Section 303(b), as amended in 1974, provides:
“In the event injury or death to an employee is caused by a third party, then such employee . . . may bring [an] action at law against such third party, but the employer ... shall not be liable to a third party for damages, contribution or indemnity in any action at law. ...”2
The 1974 Amendment does not state that an employer may not be joined as an additional defendant. Whatever the legislative history may indicate the legislature intended to provide, the language of the enactment itself is clear. While it may be true that the function of this Court is to determine the intent of the legislature when its enactments are challenged, I believe the performance of that function should be restricted to enactments that are unclear as well as challenged.
The inequities effected by precluding the joinder of the employer are several and considerable. Some propose that the employer assume the position of a party plaintiff to present its subrogation claim so that the recovery of the employer as a plaintiff is reduced in proportion to the assessment of the responsibility of the employer for the occurrence.
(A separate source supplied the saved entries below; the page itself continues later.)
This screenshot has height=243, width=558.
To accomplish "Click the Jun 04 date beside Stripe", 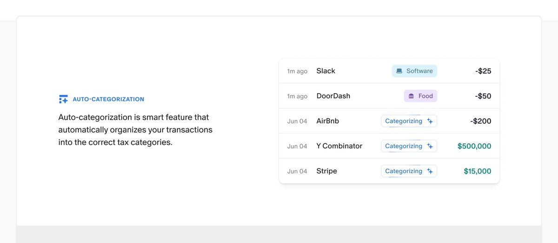I will point(297,171).
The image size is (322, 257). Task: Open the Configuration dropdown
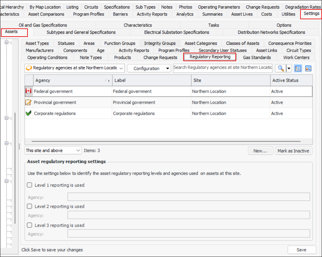click(x=149, y=68)
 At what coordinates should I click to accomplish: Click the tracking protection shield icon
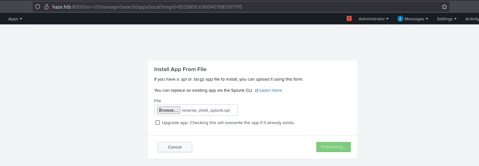coord(38,7)
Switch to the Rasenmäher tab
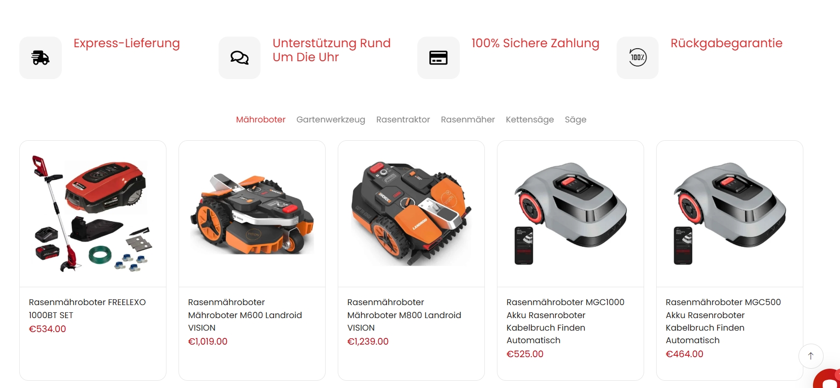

However, sure the rationale for this proposal and however well it may address a clearly inequitable situation, the fundamental issue in a trial of the claim of an injured plaintiff is the question of which parties are responsible and this question has considerably greater clarity when the employer is an additional defendant, whatever may be the restrictions placed upon recovery from that employer.
If a pause in the concern for principle permits consideration of the pragmatic, it is clear that the settlement of litigation is not enhanced by precluding joinder of the employer. Whatever compulsion an injured plaintiff and the parties defendant may feel for settlement, the subrogation *384carrier for the employer feels no such exertion, whatever the skills of the settlement judge.
I share what is, I acknowledge, the minority view and do so for all of the reasons already persuasively expressed by Judge Gwilym A. Price, Jr. in his dissent in Hefferin v. Stempkowski, 247 Pa.Super. 366, 372 A.2d 869 (1977), alloca-tur refused; by Judge Edmund B. Spaeth, Jr. in his concurring and dissenting opinion in Arnold v. Borbonus, 257 Pa.Super. 110, 390 A.2d 271 (1978); and by Lebanon County Common Pleas Court President Judge G. Thomas Gates in Yeagley v. Metropolitan Edison Co., 16 D. & C.3d 681, (C.P.Leb.Co., 1980).

. Act of June 2, 1915, P.L. 736, art. III, § 303 as amended. Act of December 5, 1974, P.L. 782, No. 263, § 6, 77 P.S. § 481(b) (Supp. 1981-82).

. The Pennsylvania Workmen’s Compensation Act, supra; 77 P.S. § 481(b).